### Extracted records
---
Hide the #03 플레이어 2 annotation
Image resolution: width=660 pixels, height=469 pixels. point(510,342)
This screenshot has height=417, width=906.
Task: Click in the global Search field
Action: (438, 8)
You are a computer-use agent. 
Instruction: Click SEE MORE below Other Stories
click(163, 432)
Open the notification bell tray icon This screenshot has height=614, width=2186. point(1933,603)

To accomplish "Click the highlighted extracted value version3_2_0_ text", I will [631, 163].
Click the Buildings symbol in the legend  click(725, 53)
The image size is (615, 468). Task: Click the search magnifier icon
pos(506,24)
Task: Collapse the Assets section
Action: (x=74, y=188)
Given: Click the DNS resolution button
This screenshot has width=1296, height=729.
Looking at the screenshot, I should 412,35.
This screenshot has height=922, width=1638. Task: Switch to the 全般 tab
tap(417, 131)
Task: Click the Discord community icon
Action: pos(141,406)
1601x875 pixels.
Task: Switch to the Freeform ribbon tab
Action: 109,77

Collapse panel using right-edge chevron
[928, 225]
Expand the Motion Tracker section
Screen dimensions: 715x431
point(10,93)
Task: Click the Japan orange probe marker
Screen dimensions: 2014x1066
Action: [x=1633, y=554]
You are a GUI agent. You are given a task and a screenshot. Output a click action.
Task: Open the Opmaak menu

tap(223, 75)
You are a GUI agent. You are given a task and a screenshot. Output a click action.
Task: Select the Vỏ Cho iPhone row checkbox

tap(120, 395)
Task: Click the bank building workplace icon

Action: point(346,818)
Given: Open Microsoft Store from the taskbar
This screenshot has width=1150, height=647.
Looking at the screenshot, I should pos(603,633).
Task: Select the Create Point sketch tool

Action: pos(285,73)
---
### Work to be completed
Repeat the data exactly. Omit nothing.

### Your solution
Hide the #03 플레이어 2 annotation
Image resolution: width=660 pixels, height=469 pixels. point(510,342)
This screenshot has height=417, width=906.
Task: Click in the global Search field
Action: (438, 8)
You are a computer-use agent. 
Instruction: Click SEE MORE below Other Stories
click(163, 432)
Open the notification bell tray icon This screenshot has height=614, width=2186. point(1933,603)

To accomplish "Click the highlighted extracted value version3_2_0_ text", I will [631, 163].
Click the Buildings symbol in the legend  click(725, 53)
The image size is (615, 468). Task: Click the search magnifier icon
pos(506,24)
Task: Collapse the Assets section
Action: (x=74, y=188)
Given: Click the DNS resolution button
This screenshot has width=1296, height=729.
Looking at the screenshot, I should 412,35.
This screenshot has height=922, width=1638. Task: Switch to the 全般 tab
tap(417, 131)
Task: Click the Discord community icon
Action: pos(141,406)
1601x875 pixels.
Task: Switch to the Freeform ribbon tab
Action: 109,77

Collapse panel using right-edge chevron
[928, 225]
Expand the Motion Tracker section
Screen dimensions: 715x431
point(10,93)
Task: Click the Japan orange probe marker
Screen dimensions: 2014x1066
Action: [x=1633, y=554]
You are a GUI agent. You are given a task and a screenshot. Output a click action.
Task: Open the Opmaak menu

tap(223, 75)
You are a GUI agent. You are given a task and a screenshot. Output a click action.
Task: Select the Vỏ Cho iPhone row checkbox

tap(120, 395)
Task: Click the bank building workplace icon

Action: point(346,818)
Given: Open Microsoft Store from the taskbar
This screenshot has width=1150, height=647.
Looking at the screenshot, I should pos(603,633).
Task: Select the Create Point sketch tool

Action: pos(285,73)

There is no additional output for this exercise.